City in a Day: Schwerin

(So long as your day is only two and a half hours long)

For all of you who check every single day eagerly anticipating a new post (all one of you), I'm sorry. The last week has been so incredibly busy (travel- and school-wise) that I hadn't had the time to type anything.

As the title suggests, I was recently in Schwerin, a city in former East Germany. It has a lovely Altstadt (old town), but what my class was really there to see was the documentation center, a former Stasi prison. The Stasi, if you didn't know, were the state police in communist East Germany, sort of like a German KGB. They spied on you, kept documents on everything you did, and pulled you in here for months of psychological torture if they thought you had information they wanted.
 Cheerful place, right?
The prison part is tri-storied, with the first floor remaining in the style it was when the Nazis used the prison, the second floor styled after the Soviets who used it next, and the third floor after the Stasi. There's an empty cell on each floor showing how it looked, while other rooms have info about the people kept in that room, historical artifacts, or other information. Unfortunately, it's all in German.
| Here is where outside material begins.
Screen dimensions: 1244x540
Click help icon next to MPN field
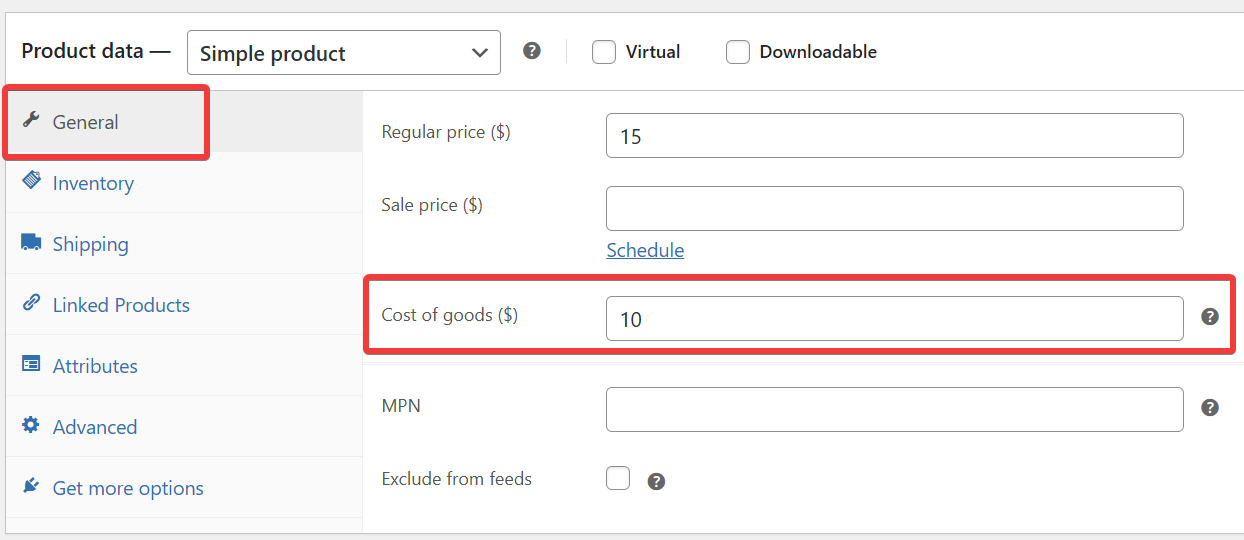coord(1210,408)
As a documentation center, people can go in and apply to see their Stasi records.

We then headed to the Altstadt, and had very little time for sightseeing, so I didn't walk around the very big palace, though I did admire it up-close for a few minutes.
Is it just me, or am I seeing shades of Disney's Tangled around here?

We were informed that a particular cafe on the corner was very famous and very good, and so stopped there for a snack. It was middling--the Eis Schokolade that I ordered was 3-euro-something, and smaller than similarly-priced ones at other cafes in Lueneburg.
Still, though, it was chocolate, and that's what counts.

My last stop of the day before leaving was going to be the church. It's big and for a euro you can climb the stairs to see over the entire city. Unfortunately, it closed fifteen minutes before I arrived.
And the keyhole did not exactly reveal a lot.

I leave you with this, then, the picture of the tower I wanted to climb. There was still more to do in Schwerin, and I'm very sad that time constraints (it was, as earlier hinted, a class field trip) did not allow for a more thorough investigation. The palace, some museums, town tours, and more await the one who can spend more time than I there.